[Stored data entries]
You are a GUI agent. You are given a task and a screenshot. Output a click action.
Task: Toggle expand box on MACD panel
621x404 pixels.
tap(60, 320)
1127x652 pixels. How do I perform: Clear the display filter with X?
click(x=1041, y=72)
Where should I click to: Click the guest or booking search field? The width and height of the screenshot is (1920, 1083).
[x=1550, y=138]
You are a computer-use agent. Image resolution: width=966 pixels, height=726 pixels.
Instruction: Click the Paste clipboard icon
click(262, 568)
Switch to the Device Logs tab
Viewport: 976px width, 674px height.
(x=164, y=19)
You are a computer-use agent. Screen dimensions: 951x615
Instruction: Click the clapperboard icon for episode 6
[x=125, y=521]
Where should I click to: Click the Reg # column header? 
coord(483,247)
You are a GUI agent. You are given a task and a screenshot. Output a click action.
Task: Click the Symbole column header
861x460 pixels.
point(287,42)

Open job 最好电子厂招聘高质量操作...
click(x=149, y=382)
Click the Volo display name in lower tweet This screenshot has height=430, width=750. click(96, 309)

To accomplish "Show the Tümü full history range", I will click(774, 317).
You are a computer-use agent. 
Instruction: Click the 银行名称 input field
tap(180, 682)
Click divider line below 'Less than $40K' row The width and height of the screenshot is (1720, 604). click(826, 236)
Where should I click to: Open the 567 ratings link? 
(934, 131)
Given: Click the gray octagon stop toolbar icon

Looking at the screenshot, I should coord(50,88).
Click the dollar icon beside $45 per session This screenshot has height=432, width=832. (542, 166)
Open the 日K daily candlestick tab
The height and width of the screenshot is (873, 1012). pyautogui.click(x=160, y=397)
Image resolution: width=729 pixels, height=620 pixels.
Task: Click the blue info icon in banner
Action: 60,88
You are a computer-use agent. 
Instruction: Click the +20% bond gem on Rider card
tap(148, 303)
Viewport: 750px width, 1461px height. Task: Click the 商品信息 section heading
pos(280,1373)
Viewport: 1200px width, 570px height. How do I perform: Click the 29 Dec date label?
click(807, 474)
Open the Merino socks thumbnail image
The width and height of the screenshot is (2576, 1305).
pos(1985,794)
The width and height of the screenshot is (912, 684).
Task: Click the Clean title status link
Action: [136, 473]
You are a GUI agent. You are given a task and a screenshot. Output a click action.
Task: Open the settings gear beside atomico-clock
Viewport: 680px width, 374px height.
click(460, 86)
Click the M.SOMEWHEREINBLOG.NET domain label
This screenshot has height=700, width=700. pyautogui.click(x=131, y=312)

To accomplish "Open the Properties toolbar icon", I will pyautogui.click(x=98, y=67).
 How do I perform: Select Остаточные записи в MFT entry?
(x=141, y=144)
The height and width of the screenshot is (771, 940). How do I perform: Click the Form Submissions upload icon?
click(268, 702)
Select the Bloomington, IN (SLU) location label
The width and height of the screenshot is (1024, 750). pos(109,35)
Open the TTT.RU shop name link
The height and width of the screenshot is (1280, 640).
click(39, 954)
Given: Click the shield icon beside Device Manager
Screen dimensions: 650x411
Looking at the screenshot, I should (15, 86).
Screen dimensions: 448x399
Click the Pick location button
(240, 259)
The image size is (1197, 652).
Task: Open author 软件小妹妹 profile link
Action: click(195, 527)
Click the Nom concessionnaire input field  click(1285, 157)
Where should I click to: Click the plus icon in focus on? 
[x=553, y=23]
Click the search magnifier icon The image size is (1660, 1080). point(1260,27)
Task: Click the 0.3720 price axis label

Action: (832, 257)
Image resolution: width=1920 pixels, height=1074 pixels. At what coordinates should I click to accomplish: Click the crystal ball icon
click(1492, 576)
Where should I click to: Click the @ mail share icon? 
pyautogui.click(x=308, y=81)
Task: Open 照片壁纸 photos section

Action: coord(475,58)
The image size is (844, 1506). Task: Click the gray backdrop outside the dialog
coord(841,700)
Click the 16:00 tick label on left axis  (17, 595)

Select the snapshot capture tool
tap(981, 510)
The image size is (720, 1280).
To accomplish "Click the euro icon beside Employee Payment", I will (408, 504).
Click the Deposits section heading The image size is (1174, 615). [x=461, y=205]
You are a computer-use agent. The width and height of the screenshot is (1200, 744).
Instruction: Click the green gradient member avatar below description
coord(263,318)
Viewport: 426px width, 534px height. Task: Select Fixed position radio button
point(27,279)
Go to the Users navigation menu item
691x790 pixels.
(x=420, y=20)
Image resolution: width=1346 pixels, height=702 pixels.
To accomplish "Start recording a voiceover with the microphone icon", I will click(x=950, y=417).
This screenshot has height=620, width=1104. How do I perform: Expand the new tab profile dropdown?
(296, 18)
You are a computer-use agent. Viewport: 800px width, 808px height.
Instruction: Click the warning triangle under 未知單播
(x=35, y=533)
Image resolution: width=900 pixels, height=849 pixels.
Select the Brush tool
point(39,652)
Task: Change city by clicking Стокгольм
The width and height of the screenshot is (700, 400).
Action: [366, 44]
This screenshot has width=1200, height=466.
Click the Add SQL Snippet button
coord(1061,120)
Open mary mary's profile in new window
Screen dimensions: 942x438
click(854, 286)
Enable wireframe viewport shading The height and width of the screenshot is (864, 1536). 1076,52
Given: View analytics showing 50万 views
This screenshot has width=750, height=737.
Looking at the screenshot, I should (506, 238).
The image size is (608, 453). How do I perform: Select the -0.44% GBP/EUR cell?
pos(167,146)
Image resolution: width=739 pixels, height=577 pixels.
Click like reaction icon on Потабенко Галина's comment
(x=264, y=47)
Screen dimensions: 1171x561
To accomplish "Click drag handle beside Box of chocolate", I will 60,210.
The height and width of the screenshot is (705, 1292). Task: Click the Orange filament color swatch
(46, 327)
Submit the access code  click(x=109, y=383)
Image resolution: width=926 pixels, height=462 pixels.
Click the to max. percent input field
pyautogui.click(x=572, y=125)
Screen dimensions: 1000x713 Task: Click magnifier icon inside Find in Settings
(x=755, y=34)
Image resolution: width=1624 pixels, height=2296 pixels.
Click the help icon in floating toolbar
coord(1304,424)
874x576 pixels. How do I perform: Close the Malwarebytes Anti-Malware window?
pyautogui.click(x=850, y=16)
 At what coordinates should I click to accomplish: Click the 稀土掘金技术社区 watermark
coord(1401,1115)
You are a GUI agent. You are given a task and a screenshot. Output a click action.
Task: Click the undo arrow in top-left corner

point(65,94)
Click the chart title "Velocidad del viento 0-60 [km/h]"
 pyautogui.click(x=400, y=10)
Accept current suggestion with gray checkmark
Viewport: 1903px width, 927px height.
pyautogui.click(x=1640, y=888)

TASK DIRECTIONS: Would you filter the entries above and keep each line that has the word "will"?

EXERCISE RESPONSE:
To accomplish "Show the Tümü full history range", I will click(774, 317).
To accomplish "Open the Properties toolbar icon", I will pyautogui.click(x=98, y=67).
To accomplish "Click the euro icon beside Employee Payment", I will (408, 504).
To accomplish "Start recording a voiceover with the microphone icon", I will click(x=950, y=417).
To accomplish "Click drag handle beside Box of chocolate", I will 60,210.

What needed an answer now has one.